Precies honderd jaar geleden werd het algemeen kiesrecht ingevoerd in ons land. Toch laten de opkomstpercentages bij verkiezingen zien dat een groot deel van de Nederlanders niet stemt. Zo staan de verkiezingen voor de Provinciale Staten en het Europees parlement voor de deur, waarbij al jaren de helft van de stemmers thuisblijft. Tijdens een symposium over de democratie, dat dinsdag werd georganiseerd door de SP, presenteerden onderzoekers André Krouwel en Josse de Voogd hun onderzoek naar de niet-stemmer. SP-Kamerlid Ronald van Raak sprak over het bindend referendum. Initiatiefnemer van het Democratie-project is SP-voorzitter Ron Meyer: ‘Als meer dan de helft van de mensen niet meer deelneemt aan onze democratie en de opkomstverschillen tussen arme buurten en rijke buurten reusachtig groot zijn, dan is er echt iets mis in ons land.

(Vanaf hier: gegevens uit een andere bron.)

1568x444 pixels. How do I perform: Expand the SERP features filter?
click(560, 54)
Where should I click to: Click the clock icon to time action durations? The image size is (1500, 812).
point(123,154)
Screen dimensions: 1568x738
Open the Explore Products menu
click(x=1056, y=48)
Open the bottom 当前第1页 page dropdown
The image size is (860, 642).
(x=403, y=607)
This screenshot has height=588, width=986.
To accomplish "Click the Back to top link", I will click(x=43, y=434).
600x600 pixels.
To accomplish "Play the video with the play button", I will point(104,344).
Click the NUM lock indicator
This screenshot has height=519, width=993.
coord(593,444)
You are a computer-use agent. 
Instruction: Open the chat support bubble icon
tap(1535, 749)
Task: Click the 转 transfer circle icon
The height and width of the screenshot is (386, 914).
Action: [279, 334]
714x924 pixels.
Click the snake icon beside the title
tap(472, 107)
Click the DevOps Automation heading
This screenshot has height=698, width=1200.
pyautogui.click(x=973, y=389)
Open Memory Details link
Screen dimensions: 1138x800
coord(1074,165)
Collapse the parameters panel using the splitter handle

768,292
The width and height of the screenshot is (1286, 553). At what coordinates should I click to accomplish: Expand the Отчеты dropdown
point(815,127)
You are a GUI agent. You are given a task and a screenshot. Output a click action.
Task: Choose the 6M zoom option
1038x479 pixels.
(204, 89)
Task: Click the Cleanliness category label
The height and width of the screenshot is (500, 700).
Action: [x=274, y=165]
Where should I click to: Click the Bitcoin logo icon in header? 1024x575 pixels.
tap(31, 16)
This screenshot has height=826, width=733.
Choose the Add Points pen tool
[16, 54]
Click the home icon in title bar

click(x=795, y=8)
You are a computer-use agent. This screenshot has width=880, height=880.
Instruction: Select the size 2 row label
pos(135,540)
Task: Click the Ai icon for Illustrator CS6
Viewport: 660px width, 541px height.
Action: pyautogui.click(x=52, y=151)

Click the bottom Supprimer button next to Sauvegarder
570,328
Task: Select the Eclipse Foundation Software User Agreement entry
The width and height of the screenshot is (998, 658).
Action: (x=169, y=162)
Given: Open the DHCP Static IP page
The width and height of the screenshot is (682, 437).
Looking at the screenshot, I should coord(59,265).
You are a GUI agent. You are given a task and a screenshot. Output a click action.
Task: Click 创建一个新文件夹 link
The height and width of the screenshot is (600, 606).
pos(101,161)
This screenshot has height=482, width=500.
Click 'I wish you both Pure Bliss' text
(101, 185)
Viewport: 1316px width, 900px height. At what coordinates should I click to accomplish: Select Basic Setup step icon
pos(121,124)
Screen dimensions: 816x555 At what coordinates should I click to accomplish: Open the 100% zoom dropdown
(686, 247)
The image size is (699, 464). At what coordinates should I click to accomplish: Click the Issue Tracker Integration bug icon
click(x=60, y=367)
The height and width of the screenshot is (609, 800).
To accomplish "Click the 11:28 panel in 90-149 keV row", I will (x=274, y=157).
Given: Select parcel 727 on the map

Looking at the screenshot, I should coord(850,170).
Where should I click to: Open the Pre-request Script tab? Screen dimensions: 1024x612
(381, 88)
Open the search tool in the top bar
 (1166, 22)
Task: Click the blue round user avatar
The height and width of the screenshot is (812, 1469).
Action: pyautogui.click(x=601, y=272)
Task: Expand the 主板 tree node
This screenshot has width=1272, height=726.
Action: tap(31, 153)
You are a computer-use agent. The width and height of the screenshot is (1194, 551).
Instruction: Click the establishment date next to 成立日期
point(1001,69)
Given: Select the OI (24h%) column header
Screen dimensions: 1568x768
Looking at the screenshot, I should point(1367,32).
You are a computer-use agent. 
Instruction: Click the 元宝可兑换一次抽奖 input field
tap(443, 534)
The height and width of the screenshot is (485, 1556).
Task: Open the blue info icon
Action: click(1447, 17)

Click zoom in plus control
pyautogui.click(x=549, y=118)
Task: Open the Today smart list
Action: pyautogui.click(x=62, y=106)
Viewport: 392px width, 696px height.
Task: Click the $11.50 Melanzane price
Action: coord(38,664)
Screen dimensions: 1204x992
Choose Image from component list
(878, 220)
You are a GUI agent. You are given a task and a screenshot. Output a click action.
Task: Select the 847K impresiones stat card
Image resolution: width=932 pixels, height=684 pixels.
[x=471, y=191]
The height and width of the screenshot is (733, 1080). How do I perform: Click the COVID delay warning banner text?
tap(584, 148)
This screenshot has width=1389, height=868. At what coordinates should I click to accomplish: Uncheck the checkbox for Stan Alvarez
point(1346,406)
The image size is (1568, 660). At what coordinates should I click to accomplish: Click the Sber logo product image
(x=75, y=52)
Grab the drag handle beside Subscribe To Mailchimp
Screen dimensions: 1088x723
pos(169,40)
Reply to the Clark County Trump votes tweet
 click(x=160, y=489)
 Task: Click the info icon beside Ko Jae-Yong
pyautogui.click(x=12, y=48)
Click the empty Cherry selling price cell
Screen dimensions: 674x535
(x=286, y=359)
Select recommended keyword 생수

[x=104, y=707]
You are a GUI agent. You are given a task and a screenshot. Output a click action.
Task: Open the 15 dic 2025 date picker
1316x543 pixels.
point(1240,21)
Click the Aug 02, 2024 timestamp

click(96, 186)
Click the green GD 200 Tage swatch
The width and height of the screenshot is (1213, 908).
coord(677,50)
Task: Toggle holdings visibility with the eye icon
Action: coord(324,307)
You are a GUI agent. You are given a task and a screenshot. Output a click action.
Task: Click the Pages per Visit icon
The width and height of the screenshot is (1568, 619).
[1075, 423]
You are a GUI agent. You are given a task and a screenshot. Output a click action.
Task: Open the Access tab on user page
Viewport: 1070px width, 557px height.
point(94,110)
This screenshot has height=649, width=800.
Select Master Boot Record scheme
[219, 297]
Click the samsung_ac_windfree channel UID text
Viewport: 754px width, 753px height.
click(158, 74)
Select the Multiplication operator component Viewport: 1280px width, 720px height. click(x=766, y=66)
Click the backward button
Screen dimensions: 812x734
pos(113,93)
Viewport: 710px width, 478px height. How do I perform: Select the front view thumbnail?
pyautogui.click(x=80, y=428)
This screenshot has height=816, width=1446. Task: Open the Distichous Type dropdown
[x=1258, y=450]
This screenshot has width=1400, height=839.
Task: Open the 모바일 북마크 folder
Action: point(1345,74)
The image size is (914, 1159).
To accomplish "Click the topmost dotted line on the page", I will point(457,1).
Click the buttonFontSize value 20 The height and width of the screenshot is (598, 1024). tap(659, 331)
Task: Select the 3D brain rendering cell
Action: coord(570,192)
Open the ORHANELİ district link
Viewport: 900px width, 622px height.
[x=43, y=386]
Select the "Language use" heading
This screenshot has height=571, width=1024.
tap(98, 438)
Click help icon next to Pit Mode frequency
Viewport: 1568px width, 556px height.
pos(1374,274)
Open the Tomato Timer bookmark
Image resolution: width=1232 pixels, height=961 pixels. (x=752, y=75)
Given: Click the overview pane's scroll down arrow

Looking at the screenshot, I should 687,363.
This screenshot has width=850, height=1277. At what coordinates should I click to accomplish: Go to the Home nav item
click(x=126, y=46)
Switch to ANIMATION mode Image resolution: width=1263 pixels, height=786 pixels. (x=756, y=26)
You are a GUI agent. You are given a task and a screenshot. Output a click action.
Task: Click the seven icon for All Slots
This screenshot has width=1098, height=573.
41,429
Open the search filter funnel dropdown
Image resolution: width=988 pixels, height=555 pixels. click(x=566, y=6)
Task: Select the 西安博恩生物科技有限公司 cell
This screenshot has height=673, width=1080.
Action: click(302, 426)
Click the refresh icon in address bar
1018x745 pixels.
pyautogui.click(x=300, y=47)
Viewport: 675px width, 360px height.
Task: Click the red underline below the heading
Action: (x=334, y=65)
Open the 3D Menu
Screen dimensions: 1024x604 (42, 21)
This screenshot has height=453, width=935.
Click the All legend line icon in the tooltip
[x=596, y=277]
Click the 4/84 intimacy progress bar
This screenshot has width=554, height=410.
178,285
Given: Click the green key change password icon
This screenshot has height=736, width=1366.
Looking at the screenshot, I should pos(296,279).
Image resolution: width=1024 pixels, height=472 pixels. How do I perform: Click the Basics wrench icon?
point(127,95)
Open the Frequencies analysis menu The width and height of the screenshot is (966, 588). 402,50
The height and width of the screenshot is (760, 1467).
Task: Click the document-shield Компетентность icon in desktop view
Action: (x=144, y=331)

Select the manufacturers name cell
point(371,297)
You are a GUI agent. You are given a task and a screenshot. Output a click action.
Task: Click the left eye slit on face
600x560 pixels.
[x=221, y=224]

Daarom zijn we dit Democratie-project gestart. Omdat wij het nooit zullen accepteren dat grote groepen mensen afhaken. Het is onze taak om mensen te organiseren en nooit meer onzichtbaar te laten zijn.’
Geograaf Josse de Voogd presenteerde zijn onderzoek naar wie de niet-stemmers is en waar die woont. De niet-stemmer blijkt bij de gemeenteraadsverkiezingen en de Europese verkiezingen in bijna alle gemeenten de grootste groep te zijn. In het zuiden van Nederland is het opkomstpercentage het laagst, terwijl het Nederland boven de rivieren hogere opkomstpercentages kent.
Politicoloog en oprichter van het Kieskompas André Krouwel sprak over de veranderende verhoudingen in de politiek. Ook presenteerde hij zijn onderzoek naar verschillende groepen niet-stemmers en hun redenen om niet te gaan stemmen. Zo gaan lager opgeleiden veel minder vaak stemmen dan hoger opgeleiden. De verschillen in opleidingsniveau worden steeds groter, waardoor deze tweedeling ook toeneemt.
Ronald van Raak sprak over nut en noodzaak van referenda. Van Raak presenteerde op de dag van het symposium een nieuwe initiatiefwet voor een bindend referendum: ‘Het referendum is een spiegel voor het parlement. Elke politicus moet de vraag beantwoorden of hij of zij bereid is om zich te laten corrigeren door de kiezers.’